#### Your instructions:
Which of the rows below contain the word "Expand"? Copy each of them in full.

+-------+

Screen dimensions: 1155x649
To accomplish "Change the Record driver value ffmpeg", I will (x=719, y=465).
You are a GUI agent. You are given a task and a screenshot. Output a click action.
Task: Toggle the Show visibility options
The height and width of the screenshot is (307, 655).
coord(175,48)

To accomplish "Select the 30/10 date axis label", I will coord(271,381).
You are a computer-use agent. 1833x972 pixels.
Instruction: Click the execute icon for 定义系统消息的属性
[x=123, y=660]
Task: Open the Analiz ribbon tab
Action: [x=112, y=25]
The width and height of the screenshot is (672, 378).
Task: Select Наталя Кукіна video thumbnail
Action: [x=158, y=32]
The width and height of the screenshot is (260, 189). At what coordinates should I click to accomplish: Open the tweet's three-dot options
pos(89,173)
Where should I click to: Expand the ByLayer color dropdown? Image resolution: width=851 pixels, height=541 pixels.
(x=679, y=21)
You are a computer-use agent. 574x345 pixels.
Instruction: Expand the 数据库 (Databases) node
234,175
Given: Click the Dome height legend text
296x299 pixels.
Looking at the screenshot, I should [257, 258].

+-------+

#### Exercise response:
Where should I click to: Expand the ByLayer color dropdown? Image resolution: width=851 pixels, height=541 pixels.
Instruction: Expand the 数据库 (Databases) node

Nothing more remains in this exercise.